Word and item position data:

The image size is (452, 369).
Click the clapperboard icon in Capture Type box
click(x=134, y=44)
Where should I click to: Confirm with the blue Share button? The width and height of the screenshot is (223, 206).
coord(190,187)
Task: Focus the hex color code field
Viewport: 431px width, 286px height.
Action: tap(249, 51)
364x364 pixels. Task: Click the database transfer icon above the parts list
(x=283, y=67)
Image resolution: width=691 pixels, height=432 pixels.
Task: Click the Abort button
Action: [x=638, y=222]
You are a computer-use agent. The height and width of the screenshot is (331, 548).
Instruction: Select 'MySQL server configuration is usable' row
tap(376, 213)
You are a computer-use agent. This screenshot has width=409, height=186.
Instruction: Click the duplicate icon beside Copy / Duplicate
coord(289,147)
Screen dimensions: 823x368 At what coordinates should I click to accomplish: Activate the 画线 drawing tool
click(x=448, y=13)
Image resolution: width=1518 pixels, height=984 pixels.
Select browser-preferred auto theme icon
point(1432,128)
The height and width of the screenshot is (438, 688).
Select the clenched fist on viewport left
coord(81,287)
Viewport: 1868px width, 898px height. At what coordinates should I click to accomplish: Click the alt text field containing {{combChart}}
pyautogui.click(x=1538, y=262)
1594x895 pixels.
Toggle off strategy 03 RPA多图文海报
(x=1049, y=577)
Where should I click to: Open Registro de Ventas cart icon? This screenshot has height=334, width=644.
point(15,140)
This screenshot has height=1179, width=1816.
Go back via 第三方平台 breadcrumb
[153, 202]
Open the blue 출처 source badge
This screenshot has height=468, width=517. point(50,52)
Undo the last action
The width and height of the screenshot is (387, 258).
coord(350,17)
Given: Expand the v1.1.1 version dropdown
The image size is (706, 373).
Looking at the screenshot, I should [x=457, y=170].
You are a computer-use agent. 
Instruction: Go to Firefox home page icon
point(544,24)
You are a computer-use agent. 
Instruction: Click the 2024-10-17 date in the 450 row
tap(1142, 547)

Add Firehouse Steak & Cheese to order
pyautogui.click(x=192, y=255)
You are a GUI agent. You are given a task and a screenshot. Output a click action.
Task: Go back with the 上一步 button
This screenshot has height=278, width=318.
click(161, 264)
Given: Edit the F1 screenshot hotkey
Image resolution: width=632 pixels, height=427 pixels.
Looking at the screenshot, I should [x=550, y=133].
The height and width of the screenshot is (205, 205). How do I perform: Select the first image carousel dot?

> _PROBLEM DESCRIPTION_:
Reproduce all of the material above line for line, without changing a single character.

> _OUTPUT OF THE TASK_:
The image size is (452, 369).
Click the clapperboard icon in Capture Type box
click(x=134, y=44)
Where should I click to: Confirm with the blue Share button? The width and height of the screenshot is (223, 206).
coord(190,187)
Task: Focus the hex color code field
Viewport: 431px width, 286px height.
Action: tap(249, 51)
364x364 pixels. Task: Click the database transfer icon above the parts list
(x=283, y=67)
Image resolution: width=691 pixels, height=432 pixels.
Task: Click the Abort button
Action: [x=638, y=222]
You are a computer-use agent. The height and width of the screenshot is (331, 548).
Instruction: Select 'MySQL server configuration is usable' row
tap(376, 213)
You are a computer-use agent. This screenshot has width=409, height=186.
Instruction: Click the duplicate icon beside Copy / Duplicate
coord(289,147)
Screen dimensions: 823x368 At what coordinates should I click to accomplish: Activate the 画线 drawing tool
click(x=448, y=13)
Image resolution: width=1518 pixels, height=984 pixels.
Select browser-preferred auto theme icon
point(1432,128)
The height and width of the screenshot is (438, 688).
Select the clenched fist on viewport left
coord(81,287)
Viewport: 1868px width, 898px height. At what coordinates should I click to accomplish: Click the alt text field containing {{combChart}}
pyautogui.click(x=1538, y=262)
1594x895 pixels.
Toggle off strategy 03 RPA多图文海报
(x=1049, y=577)
Where should I click to: Open Registro de Ventas cart icon? This screenshot has height=334, width=644.
point(15,140)
This screenshot has height=1179, width=1816.
Go back via 第三方平台 breadcrumb
[153, 202]
Open the blue 출처 source badge
This screenshot has height=468, width=517. point(50,52)
Undo the last action
The width and height of the screenshot is (387, 258).
coord(350,17)
Given: Expand the v1.1.1 version dropdown
The image size is (706, 373).
Looking at the screenshot, I should [x=457, y=170].
You are a computer-use agent. 
Instruction: Go to Firefox home page icon
point(544,24)
You are a computer-use agent. 
Instruction: Click the 2024-10-17 date in the 450 row
tap(1142, 547)

Add Firehouse Steak & Cheese to order
pyautogui.click(x=192, y=255)
You are a GUI agent. You are given a task and a screenshot. Output a click action.
Task: Go back with the 上一步 button
This screenshot has height=278, width=318.
click(161, 264)
Given: Edit the F1 screenshot hotkey
Image resolution: width=632 pixels, height=427 pixels.
Looking at the screenshot, I should [x=550, y=133].
The height and width of the screenshot is (205, 205). How do I perform: Select the first image carousel dot?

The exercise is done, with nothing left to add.